═════ Input records ═════
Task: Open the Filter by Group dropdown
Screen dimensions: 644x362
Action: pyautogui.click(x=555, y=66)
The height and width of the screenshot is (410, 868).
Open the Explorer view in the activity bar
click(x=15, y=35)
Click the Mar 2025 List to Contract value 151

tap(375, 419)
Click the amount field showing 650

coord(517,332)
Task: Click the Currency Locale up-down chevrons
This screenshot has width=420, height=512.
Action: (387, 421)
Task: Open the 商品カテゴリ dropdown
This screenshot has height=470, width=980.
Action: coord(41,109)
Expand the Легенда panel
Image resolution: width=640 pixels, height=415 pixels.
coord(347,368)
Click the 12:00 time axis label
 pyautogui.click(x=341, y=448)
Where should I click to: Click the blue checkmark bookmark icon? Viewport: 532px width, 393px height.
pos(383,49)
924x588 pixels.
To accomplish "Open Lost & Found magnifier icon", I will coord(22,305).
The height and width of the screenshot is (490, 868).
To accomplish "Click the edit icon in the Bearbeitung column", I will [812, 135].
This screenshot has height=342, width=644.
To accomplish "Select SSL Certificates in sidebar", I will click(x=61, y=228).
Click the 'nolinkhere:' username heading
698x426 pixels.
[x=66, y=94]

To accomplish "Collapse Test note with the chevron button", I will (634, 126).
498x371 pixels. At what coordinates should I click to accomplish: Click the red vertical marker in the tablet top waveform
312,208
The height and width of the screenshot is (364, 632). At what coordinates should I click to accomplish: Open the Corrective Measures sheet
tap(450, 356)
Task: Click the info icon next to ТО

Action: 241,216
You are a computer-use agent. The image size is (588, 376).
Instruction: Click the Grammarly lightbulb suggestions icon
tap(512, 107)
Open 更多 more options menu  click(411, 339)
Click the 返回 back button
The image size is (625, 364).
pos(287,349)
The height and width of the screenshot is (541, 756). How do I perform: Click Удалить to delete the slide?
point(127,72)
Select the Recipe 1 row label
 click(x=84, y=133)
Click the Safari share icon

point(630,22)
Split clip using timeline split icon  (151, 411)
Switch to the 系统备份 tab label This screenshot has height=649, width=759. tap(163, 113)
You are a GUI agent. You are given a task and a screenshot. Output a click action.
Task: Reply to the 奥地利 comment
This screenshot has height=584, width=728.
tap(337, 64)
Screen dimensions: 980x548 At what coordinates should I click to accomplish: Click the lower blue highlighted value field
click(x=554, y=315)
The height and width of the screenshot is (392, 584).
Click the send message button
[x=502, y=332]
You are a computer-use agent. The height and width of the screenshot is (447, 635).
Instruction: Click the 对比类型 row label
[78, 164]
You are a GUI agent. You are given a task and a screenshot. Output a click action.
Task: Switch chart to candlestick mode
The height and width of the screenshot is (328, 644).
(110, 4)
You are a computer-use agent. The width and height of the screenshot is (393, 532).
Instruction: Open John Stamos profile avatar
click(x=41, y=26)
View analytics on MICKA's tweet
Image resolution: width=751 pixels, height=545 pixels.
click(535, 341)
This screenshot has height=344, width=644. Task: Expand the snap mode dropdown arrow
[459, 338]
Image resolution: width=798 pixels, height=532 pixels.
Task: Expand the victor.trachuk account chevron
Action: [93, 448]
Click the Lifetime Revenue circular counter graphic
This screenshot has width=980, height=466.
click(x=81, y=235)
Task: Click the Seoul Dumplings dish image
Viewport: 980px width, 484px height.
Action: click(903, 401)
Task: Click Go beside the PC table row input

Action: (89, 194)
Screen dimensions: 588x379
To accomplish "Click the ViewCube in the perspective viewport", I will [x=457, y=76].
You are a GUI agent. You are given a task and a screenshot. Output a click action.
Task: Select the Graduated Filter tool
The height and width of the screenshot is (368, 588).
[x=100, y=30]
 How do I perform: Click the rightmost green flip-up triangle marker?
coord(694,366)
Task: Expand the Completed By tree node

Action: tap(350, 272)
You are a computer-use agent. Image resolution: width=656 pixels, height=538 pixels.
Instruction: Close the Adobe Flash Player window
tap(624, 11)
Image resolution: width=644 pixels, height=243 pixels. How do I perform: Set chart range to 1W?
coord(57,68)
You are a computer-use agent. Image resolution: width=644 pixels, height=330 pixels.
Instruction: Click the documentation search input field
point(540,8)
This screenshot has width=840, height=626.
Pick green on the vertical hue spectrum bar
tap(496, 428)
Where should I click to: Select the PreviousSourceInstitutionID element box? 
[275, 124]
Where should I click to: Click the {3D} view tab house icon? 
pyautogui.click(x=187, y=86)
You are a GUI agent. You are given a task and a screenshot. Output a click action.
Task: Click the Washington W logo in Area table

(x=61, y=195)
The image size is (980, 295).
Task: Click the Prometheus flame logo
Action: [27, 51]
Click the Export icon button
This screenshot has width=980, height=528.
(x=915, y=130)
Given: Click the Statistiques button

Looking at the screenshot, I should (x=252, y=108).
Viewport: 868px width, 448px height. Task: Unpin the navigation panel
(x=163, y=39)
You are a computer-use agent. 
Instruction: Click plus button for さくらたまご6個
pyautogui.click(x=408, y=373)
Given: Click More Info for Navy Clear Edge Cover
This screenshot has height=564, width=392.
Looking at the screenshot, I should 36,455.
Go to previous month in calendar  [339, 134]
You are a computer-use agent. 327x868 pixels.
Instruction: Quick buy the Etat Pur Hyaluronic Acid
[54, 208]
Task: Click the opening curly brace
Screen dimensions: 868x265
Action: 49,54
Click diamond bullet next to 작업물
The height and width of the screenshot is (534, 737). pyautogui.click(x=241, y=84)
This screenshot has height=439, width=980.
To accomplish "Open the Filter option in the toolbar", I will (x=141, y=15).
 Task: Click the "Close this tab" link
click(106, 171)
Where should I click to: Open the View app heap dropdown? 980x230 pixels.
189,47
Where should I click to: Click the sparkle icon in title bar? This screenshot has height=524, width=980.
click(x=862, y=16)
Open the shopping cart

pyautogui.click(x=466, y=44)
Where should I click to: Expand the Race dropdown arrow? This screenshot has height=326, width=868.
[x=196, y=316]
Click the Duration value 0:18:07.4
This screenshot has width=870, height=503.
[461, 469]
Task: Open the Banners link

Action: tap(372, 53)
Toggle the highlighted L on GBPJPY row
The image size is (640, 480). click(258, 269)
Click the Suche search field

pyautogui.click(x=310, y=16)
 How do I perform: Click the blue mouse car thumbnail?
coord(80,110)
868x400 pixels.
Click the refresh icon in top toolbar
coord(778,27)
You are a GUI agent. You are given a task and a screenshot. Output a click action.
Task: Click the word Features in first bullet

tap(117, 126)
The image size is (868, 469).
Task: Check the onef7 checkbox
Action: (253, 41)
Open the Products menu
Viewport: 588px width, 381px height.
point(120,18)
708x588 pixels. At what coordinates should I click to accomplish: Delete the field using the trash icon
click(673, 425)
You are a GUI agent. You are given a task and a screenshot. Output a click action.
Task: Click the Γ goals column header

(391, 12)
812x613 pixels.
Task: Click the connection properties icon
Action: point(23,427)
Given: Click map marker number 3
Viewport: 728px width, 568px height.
═════
▸ Job:
Reproduce each of the rows above word for word, keeping every line in its original order.

▸ Result of the task:
Task: Open the Filter by Group dropdown
Screen dimensions: 644x362
Action: pyautogui.click(x=555, y=66)
The height and width of the screenshot is (410, 868).
Open the Explorer view in the activity bar
click(x=15, y=35)
Click the Mar 2025 List to Contract value 151

tap(375, 419)
Click the amount field showing 650

coord(517,332)
Task: Click the Currency Locale up-down chevrons
This screenshot has width=420, height=512.
Action: (387, 421)
Task: Open the 商品カテゴリ dropdown
This screenshot has height=470, width=980.
Action: coord(41,109)
Expand the Легенда panel
Image resolution: width=640 pixels, height=415 pixels.
coord(347,368)
Click the 12:00 time axis label
 pyautogui.click(x=341, y=448)
Where should I click to: Click the blue checkmark bookmark icon? Viewport: 532px width, 393px height.
pos(383,49)
924x588 pixels.
To accomplish "Open Lost & Found magnifier icon", I will coord(22,305).
The height and width of the screenshot is (490, 868).
To accomplish "Click the edit icon in the Bearbeitung column", I will [812, 135].
This screenshot has height=342, width=644.
To accomplish "Select SSL Certificates in sidebar", I will click(x=61, y=228).
Click the 'nolinkhere:' username heading
698x426 pixels.
[x=66, y=94]

To accomplish "Collapse Test note with the chevron button", I will (634, 126).
498x371 pixels. At what coordinates should I click to accomplish: Click the red vertical marker in the tablet top waveform
312,208
The height and width of the screenshot is (364, 632). At what coordinates should I click to accomplish: Open the Corrective Measures sheet
tap(450, 356)
Task: Click the info icon next to ТО

Action: 241,216
You are a computer-use agent. The image size is (588, 376).
Instruction: Click the Grammarly lightbulb suggestions icon
tap(512, 107)
Open 更多 more options menu  click(411, 339)
Click the 返回 back button
The image size is (625, 364).
pos(287,349)
The height and width of the screenshot is (541, 756). How do I perform: Click Удалить to delete the slide?
point(127,72)
Select the Recipe 1 row label
 click(x=84, y=133)
Click the Safari share icon

point(630,22)
Split clip using timeline split icon  (151, 411)
Switch to the 系统备份 tab label This screenshot has height=649, width=759. tap(163, 113)
You are a GUI agent. You are given a task and a screenshot. Output a click action.
Task: Reply to the 奥地利 comment
This screenshot has height=584, width=728.
tap(337, 64)
Screen dimensions: 980x548 At what coordinates should I click to accomplish: Click the lower blue highlighted value field
click(x=554, y=315)
The height and width of the screenshot is (392, 584).
Click the send message button
[x=502, y=332]
You are a computer-use agent. The height and width of the screenshot is (447, 635).
Instruction: Click the 对比类型 row label
[78, 164]
You are a GUI agent. You are given a task and a screenshot. Output a click action.
Task: Switch chart to candlestick mode
The height and width of the screenshot is (328, 644).
(110, 4)
You are a computer-use agent. The width and height of the screenshot is (393, 532).
Instruction: Open John Stamos profile avatar
click(x=41, y=26)
View analytics on MICKA's tweet
Image resolution: width=751 pixels, height=545 pixels.
click(535, 341)
This screenshot has height=344, width=644. Task: Expand the snap mode dropdown arrow
[459, 338]
Image resolution: width=798 pixels, height=532 pixels.
Task: Expand the victor.trachuk account chevron
Action: [93, 448]
Click the Lifetime Revenue circular counter graphic
This screenshot has width=980, height=466.
click(x=81, y=235)
Task: Click the Seoul Dumplings dish image
Viewport: 980px width, 484px height.
Action: click(903, 401)
Task: Click Go beside the PC table row input

Action: (89, 194)
Screen dimensions: 588x379
To accomplish "Click the ViewCube in the perspective viewport", I will [x=457, y=76].
You are a GUI agent. You are given a task and a screenshot. Output a click action.
Task: Select the Graduated Filter tool
The height and width of the screenshot is (368, 588).
[x=100, y=30]
 How do I perform: Click the rightmost green flip-up triangle marker?
coord(694,366)
Task: Expand the Completed By tree node

Action: tap(350, 272)
You are a computer-use agent. Image resolution: width=656 pixels, height=538 pixels.
Instruction: Close the Adobe Flash Player window
tap(624, 11)
Image resolution: width=644 pixels, height=243 pixels. How do I perform: Set chart range to 1W?
coord(57,68)
You are a computer-use agent. Image resolution: width=644 pixels, height=330 pixels.
Instruction: Click the documentation search input field
point(540,8)
This screenshot has width=840, height=626.
Pick green on the vertical hue spectrum bar
tap(496, 428)
Where should I click to: Select the PreviousSourceInstitutionID element box? 
[275, 124]
Where should I click to: Click the {3D} view tab house icon? 
pyautogui.click(x=187, y=86)
You are a GUI agent. You are given a task and a screenshot. Output a click action.
Task: Click the Washington W logo in Area table

(x=61, y=195)
The image size is (980, 295).
Task: Click the Prometheus flame logo
Action: [27, 51]
Click the Export icon button
This screenshot has width=980, height=528.
(x=915, y=130)
Given: Click the Statistiques button

Looking at the screenshot, I should (x=252, y=108).
Viewport: 868px width, 448px height. Task: Unpin the navigation panel
(x=163, y=39)
You are a computer-use agent. 
Instruction: Click plus button for さくらたまご6個
pyautogui.click(x=408, y=373)
Given: Click More Info for Navy Clear Edge Cover
This screenshot has height=564, width=392.
Looking at the screenshot, I should 36,455.
Go to previous month in calendar  [339, 134]
You are a computer-use agent. 327x868 pixels.
Instruction: Quick buy the Etat Pur Hyaluronic Acid
[54, 208]
Task: Click the opening curly brace
Screen dimensions: 868x265
Action: 49,54
Click diamond bullet next to 작업물
The height and width of the screenshot is (534, 737). pyautogui.click(x=241, y=84)
This screenshot has height=439, width=980.
To accomplish "Open the Filter option in the toolbar", I will (x=141, y=15).
 Task: Click the "Close this tab" link
click(106, 171)
Where should I click to: Open the View app heap dropdown? 980x230 pixels.
189,47
Where should I click to: Click the sparkle icon in title bar? This screenshot has height=524, width=980.
click(x=862, y=16)
Open the shopping cart

pyautogui.click(x=466, y=44)
Where should I click to: Expand the Race dropdown arrow? This screenshot has height=326, width=868.
[x=196, y=316]
Click the Duration value 0:18:07.4
This screenshot has width=870, height=503.
[461, 469]
Task: Open the Banners link

Action: tap(372, 53)
Toggle the highlighted L on GBPJPY row
The image size is (640, 480). click(258, 269)
Click the Suche search field

pyautogui.click(x=310, y=16)
 How do I perform: Click the blue mouse car thumbnail?
coord(80,110)
868x400 pixels.
Click the refresh icon in top toolbar
coord(778,27)
You are a GUI agent. You are given a task and a screenshot. Output a click action.
Task: Click the word Features in first bullet

tap(117, 126)
The image size is (868, 469).
Task: Check the onef7 checkbox
Action: (253, 41)
Open the Products menu
Viewport: 588px width, 381px height.
point(120,18)
708x588 pixels. At what coordinates should I click to accomplish: Delete the field using the trash icon
click(673, 425)
You are a GUI agent. You are given a task and a screenshot. Output a click action.
Task: Click the Γ goals column header

(391, 12)
812x613 pixels.
Task: Click the connection properties icon
Action: point(23,427)
Given: Click map marker number 3
Viewport: 728px width, 568px height.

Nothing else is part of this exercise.